## Task to carry out
All entries need to be written out again exactly, without their pictures.

(Dataset entries)

_____

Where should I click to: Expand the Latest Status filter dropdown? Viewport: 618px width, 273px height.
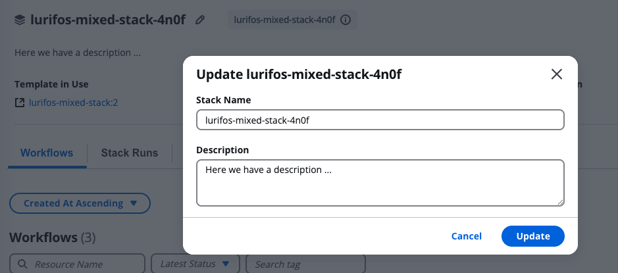[x=194, y=264]
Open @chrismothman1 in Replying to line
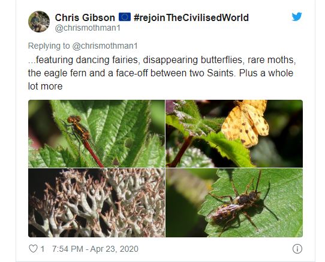 [x=105, y=46]
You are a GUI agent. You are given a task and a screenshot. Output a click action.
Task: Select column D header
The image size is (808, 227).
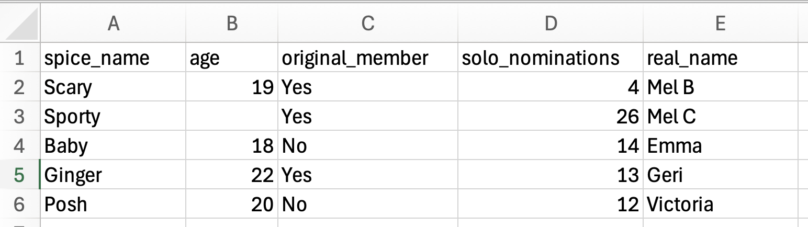(551, 23)
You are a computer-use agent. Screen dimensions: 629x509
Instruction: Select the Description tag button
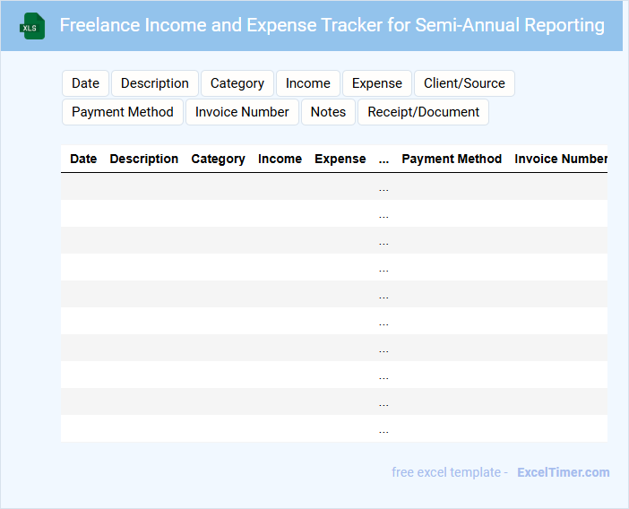[155, 83]
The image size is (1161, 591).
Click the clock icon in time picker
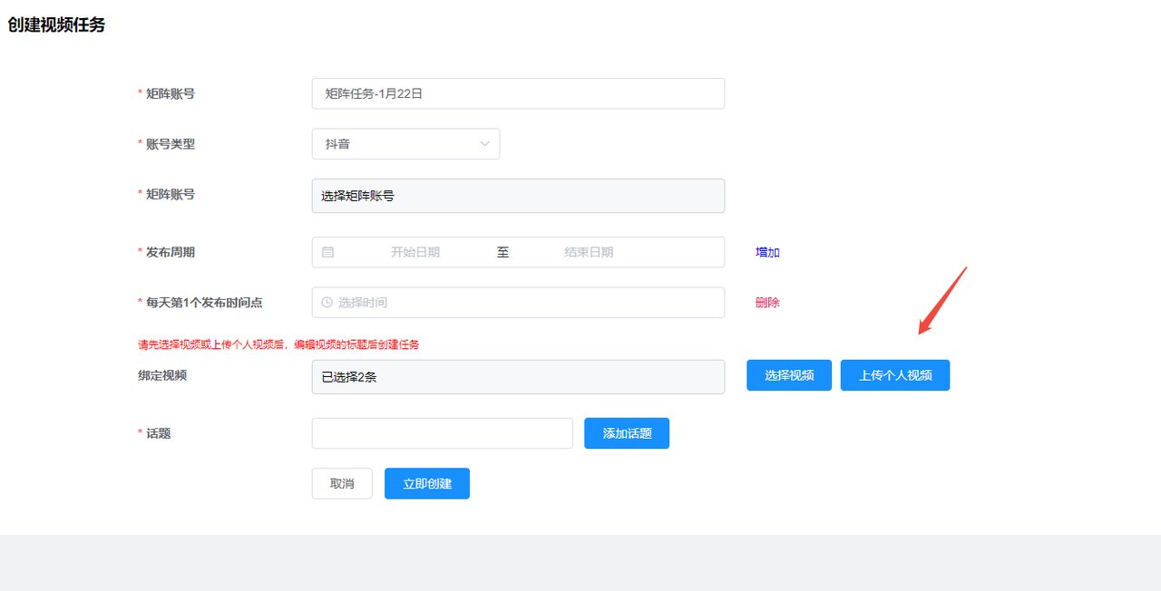point(327,303)
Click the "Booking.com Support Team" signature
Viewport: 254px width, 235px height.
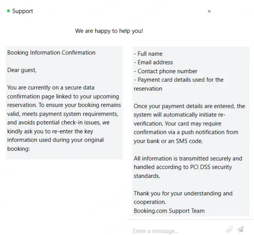point(169,211)
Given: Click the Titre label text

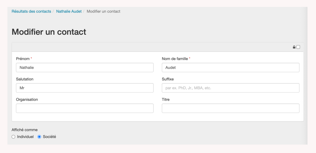Looking at the screenshot, I should pyautogui.click(x=166, y=99).
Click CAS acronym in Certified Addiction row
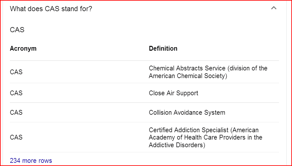 tap(16, 137)
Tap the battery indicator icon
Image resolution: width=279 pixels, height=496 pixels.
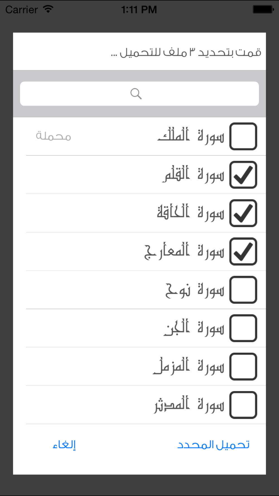pos(263,9)
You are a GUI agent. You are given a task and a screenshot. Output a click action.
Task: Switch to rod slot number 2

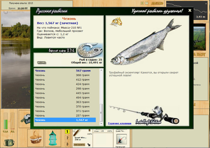[67, 138]
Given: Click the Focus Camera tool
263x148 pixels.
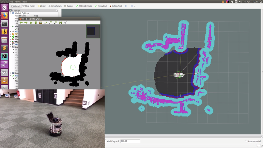Looking at the screenshot, I should point(56,6).
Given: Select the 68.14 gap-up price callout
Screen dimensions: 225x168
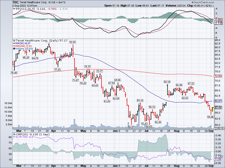Looking at the screenshot, I should pyautogui.click(x=167, y=82).
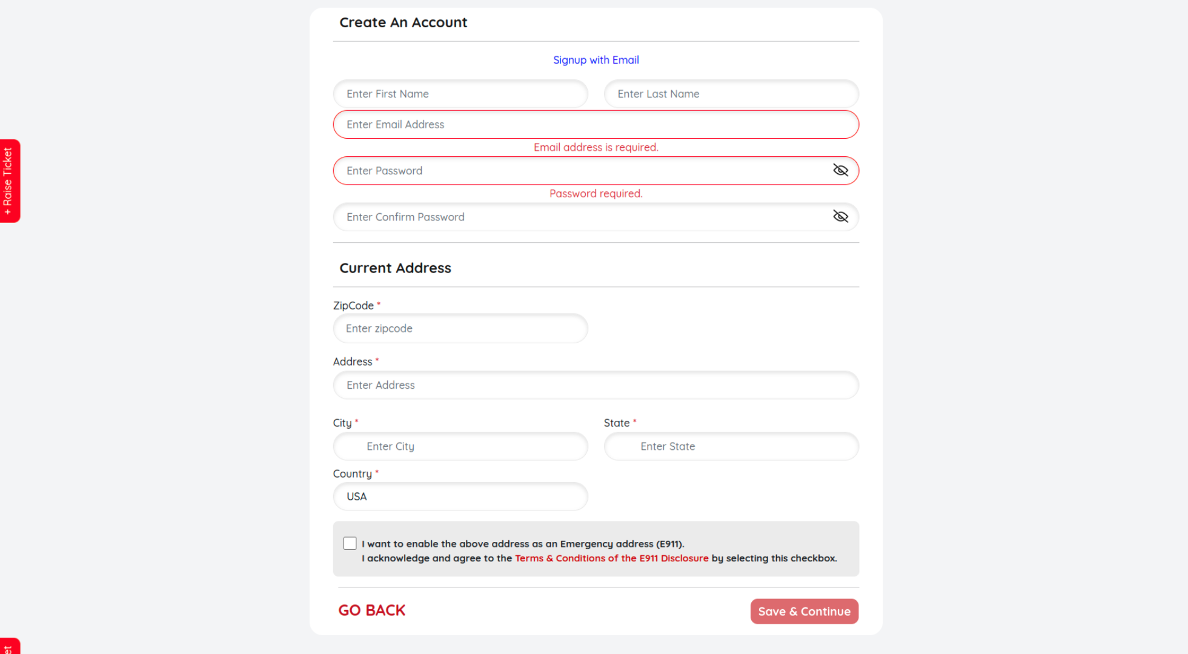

_____

## Exercise solution
Where should I click to: Expand the Latest Status filter dropdown? Viewport: 618px width, 273px height.
[x=194, y=264]
Open @chrismothman1 in Replying to line
 [x=105, y=46]
You are a GUI agent. You are given a task and a screenshot. Output a click action.
Task: Select column D header
The image size is (808, 227).
(551, 23)
You are a computer-use agent. Screen dimensions: 629x509
Instruction: Select the Description tag button
[155, 83]
The image size is (1161, 591).
Click the clock icon in time picker
point(327,303)
Click the "Booking.com Support Team" signature
Viewport: 254px width, 235px height.
point(169,211)
Given: Click the Titre label text

Looking at the screenshot, I should pyautogui.click(x=166, y=99).
Click CAS acronym in Certified Addiction row
 tap(16, 137)
Tap the battery indicator icon
Image resolution: width=279 pixels, height=496 pixels.
pos(263,9)
You are a GUI agent. You are given a task and a screenshot. Output a click action.
Task: Switch to rod slot number 2

[67, 138]
Given: Click the Focus Camera tool
263x148 pixels.
Looking at the screenshot, I should point(56,6).
Given: Select the 68.14 gap-up price callout
Screen dimensions: 225x168
Looking at the screenshot, I should pyautogui.click(x=167, y=82).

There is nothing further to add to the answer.